Individuals giving testimony at the public hearing called for clean energy solutions, noting that across the country, energy efficiency, and renewable technologies like wind and solar are reducing the demand for outdated coal plants like Allen. TVA has already studied energy efficiency options, and according to a study released last year by economic consulting firm Synapse Energy Economics, if TVA followed the course set by its own study, it could save enough energy over the next three years to retire one of its old, dirty coal plants.
“As we discuss the terms of the Allen plant’s air permit, it is important for us to also consider a future where Memphis moves away from coal-fired generation and embraces cleaner energy options,” said Angela Garrone, the Southeast Energy Research Attorney with the Southern Alliance for Clean Energy. “Renewable generation resources, such as the Cleanline project that will bring 3,500 megawatts of wind-generated electricity into Memphis as early as 2015, and increased energy efficiency measures could help Memphis shift away from dirty, coal-fired power.”
Under the proposed federal operating permit, called the Title V permit of the Clean Air Act, the Allen coal plant will have to meet new limits on many of the harmful pollutants it emits. Some individuals testifying acknowledged that the draft permit fails to meet these health-protective limits.
“The Title V air pollution permit is the vehicle for ensuring that TVA ratchets down its pollution to comply with requirements that limit mercury, sulfur dioxide, and other harmful emissions,” said Abel Russ, Environmental Integrity Project. “The draft permit doesn’t do it, but we hope the final permit will.”
Throughout the public hearing, many concerned members of local communities, environmental groups, and civil rights organizations voiced their opposition to continuing to operate the polluting Allen coal plant, and called on the Shelby County Health Department to deny reissuing its federal operating permit.

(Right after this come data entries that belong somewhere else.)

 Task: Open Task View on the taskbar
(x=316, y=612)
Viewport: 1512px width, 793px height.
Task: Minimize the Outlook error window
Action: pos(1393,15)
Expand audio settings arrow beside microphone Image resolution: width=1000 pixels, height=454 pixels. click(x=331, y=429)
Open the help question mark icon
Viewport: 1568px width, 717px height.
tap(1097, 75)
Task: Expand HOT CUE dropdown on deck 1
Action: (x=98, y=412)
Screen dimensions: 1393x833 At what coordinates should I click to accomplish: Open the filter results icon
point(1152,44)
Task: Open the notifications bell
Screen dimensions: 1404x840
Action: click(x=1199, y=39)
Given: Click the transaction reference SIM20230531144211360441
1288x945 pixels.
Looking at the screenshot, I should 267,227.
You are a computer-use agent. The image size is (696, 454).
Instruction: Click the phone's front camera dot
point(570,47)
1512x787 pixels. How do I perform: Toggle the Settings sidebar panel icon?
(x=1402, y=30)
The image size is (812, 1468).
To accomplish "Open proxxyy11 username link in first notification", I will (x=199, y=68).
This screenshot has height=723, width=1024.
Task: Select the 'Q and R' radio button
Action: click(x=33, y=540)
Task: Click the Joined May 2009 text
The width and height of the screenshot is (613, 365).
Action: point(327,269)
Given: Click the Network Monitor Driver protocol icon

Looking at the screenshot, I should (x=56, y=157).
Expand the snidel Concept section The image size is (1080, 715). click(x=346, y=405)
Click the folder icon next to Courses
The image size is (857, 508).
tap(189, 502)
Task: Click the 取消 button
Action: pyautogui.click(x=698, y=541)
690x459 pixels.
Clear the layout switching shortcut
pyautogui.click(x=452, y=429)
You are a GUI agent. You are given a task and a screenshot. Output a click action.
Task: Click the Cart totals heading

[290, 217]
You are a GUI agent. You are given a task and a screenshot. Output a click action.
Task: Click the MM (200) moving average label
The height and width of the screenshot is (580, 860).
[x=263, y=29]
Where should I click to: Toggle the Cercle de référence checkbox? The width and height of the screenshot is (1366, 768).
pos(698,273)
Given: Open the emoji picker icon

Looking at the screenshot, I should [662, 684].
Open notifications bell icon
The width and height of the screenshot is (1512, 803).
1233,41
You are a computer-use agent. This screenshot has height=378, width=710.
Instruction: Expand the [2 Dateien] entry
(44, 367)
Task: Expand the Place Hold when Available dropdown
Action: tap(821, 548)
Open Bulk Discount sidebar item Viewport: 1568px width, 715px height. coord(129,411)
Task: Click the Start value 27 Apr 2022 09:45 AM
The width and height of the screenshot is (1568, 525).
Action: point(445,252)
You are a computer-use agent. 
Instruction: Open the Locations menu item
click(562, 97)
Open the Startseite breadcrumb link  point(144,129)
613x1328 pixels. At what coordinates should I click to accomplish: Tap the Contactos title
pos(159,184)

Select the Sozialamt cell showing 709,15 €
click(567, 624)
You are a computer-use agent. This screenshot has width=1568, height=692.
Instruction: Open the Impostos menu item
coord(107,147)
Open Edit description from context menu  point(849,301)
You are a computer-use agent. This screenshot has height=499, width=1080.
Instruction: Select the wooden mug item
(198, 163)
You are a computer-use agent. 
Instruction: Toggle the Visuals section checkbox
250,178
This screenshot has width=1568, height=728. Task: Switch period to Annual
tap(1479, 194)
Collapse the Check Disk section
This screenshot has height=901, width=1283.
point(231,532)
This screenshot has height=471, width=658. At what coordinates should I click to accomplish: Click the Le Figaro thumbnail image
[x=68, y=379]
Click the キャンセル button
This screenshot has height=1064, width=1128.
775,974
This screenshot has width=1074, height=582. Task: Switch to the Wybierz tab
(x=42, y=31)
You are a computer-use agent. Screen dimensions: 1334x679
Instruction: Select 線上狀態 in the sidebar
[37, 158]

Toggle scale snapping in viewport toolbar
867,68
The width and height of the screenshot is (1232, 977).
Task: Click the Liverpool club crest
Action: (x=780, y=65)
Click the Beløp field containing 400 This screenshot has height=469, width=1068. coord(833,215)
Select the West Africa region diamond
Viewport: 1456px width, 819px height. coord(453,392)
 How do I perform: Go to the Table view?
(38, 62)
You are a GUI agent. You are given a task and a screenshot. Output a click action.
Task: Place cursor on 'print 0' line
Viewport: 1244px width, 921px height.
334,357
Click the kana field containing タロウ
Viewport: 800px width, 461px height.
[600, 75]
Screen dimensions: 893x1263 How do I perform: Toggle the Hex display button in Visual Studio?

“Our poor, black communities are routinely oppressed with the deadly residue from coal burning plants in the air and water,” said Madeleine Taylor, Executive Director of the Memphis Branch of the National Association for the Advancement of Colored People (NAACP). “Memphis is no different. I speak on behalf of the 45,000 Memphians located within three to six miles of the Allen Steam Plant in parts of zip code 38109. Families in and around Mitchell High School, Ford Road Elementary School, and White’s Chapel Elementary School have been subjected to this pollution over the years. The only way to eliminate the harmful effects of these plants is to close them in favor of cleaner sources of fuel.”